## Passage:
2010 Atlantic hurricane season forecast from Penn State
Dr. Michael Mann and graduate student Michael Kozar of Penn State University (PSU) issued their 2010 Atlantic hurricane season forecast on May 28. Their forecast utilizes a statistical model to predict storm counts, based on historical activity. Their model is predicting 19 to 28 named storms in the Atlantic, with a best estimate of 23 storms. The forecast assumes that record warm SSTs will continue in the Atlantic Main Development Region for hurricanes. Dr. Mann has issued two previous forecasts, in 2007 and 2009. The 2007 forecast was perfect--15 storms were predicted, and 15 storms occurred. The 2009 forecast called for 11.5 named storms, and 9 occurred (the 2009 forecast also contained the caveat that if a strong El Niño event occurred, only 9.5 named storms were expected; a strong El Niño did indeed occur.) So, the 2009 forecast also did well.

## Given entries:
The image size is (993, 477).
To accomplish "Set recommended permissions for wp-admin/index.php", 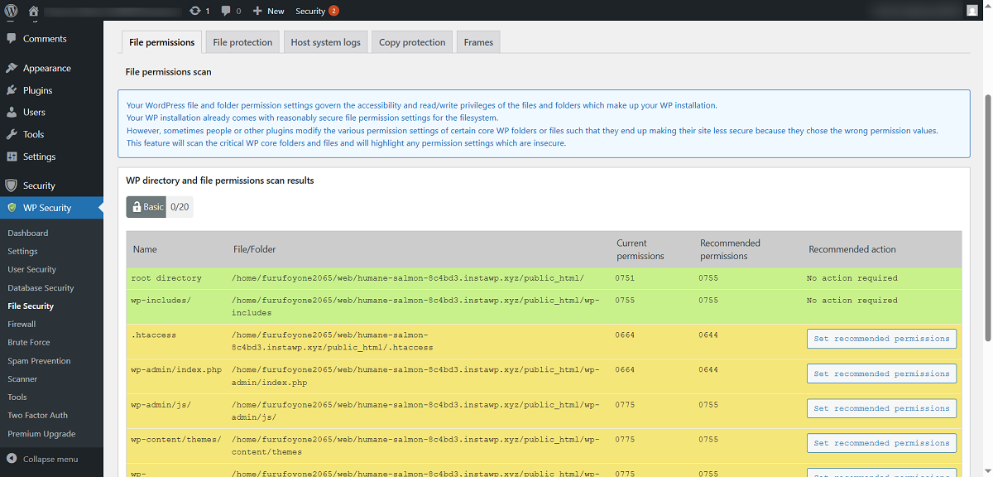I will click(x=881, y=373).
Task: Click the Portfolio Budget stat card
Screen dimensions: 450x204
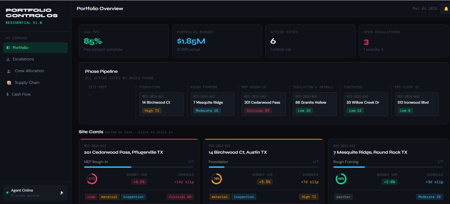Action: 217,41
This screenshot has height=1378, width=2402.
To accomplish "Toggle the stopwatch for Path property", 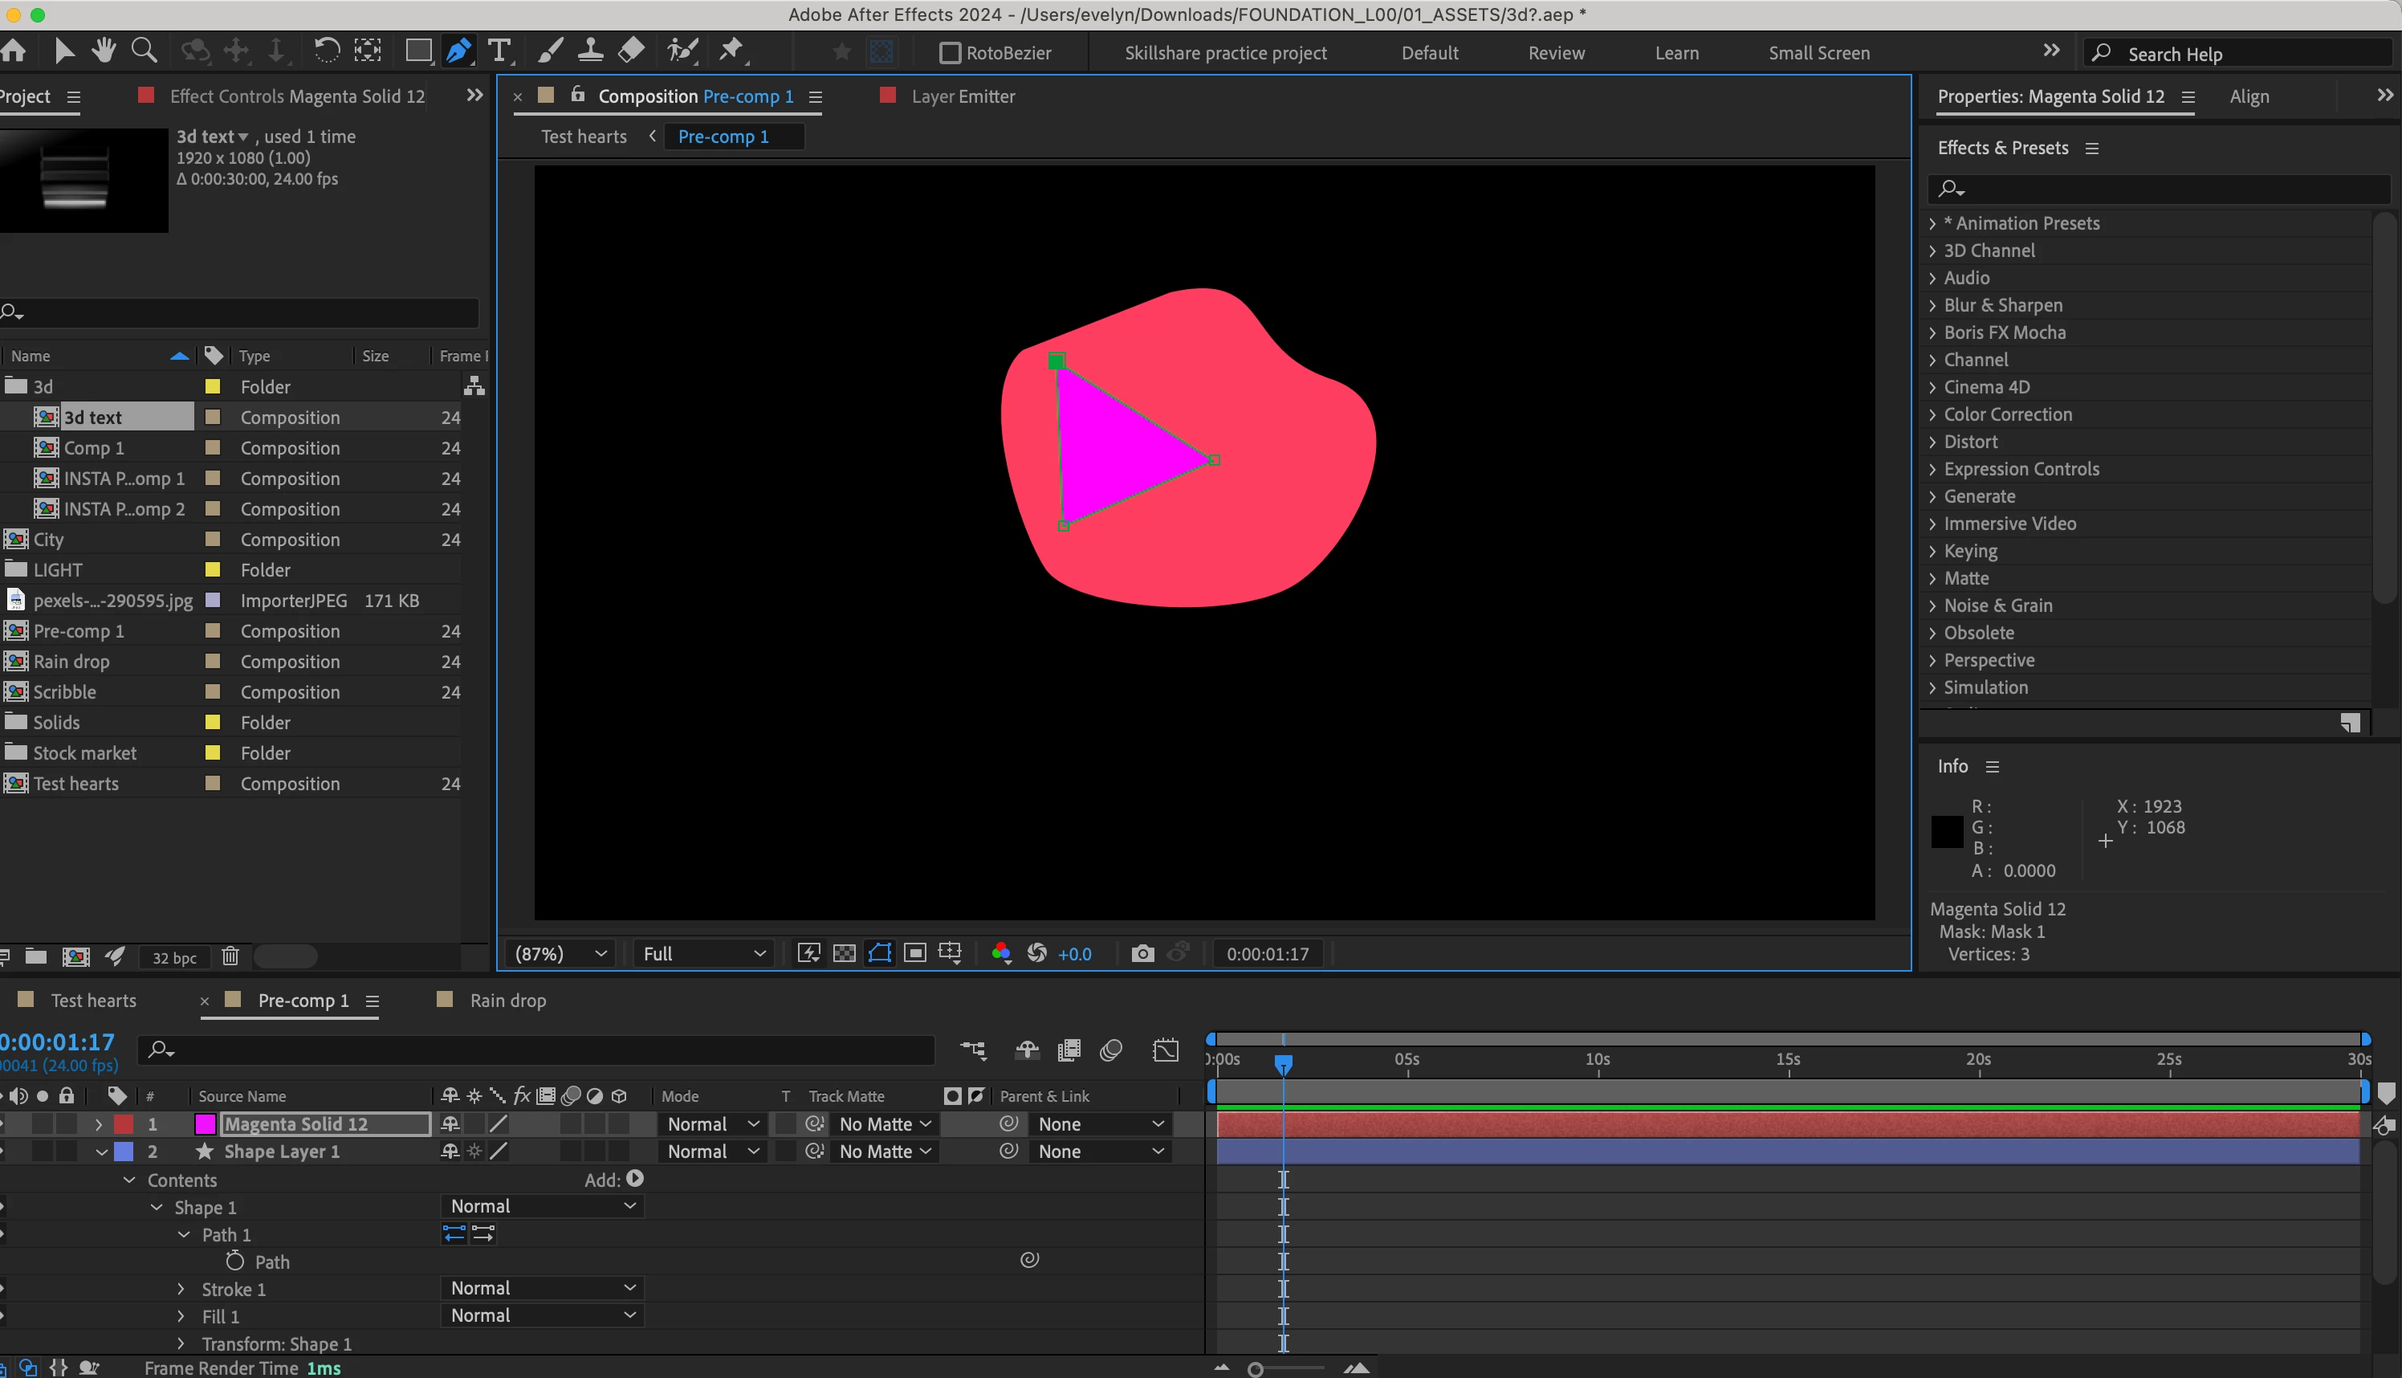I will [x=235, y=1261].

## Your goal:
Reproduce the full passage on the Penn State 2010 Atlantic hurricane season forecast word for word.

## Output of the exercise:
2010 Atlantic hurricane season forecast from Penn State
Dr. Michael Mann and graduate student Michael Kozar of Penn State University (PSU) issued their 2010 Atlantic hurricane season forecast on May 28. Their forecast utilizes a statistical model to predict storm counts, based on historical activity. Their model is predicting 19 to 28 named storms in the Atlantic, with a best estimate of 23 storms. The forecast assumes that record warm SSTs will continue in the Atlantic Main Development Region for hurricanes. Dr. Mann has issued two previous forecasts, in 2007 and 2009. The 2007 forecast was perfect--15 storms were predicted, and 15 storms occurred. The 2009 forecast called for 11.5 named storms, and 9 occurred (the 2009 forecast also contained the caveat that if a strong El Niño event occurred, only 9.5 named storms were expected; a strong El Niño did indeed occur.) So, the 2009 forecast also did well.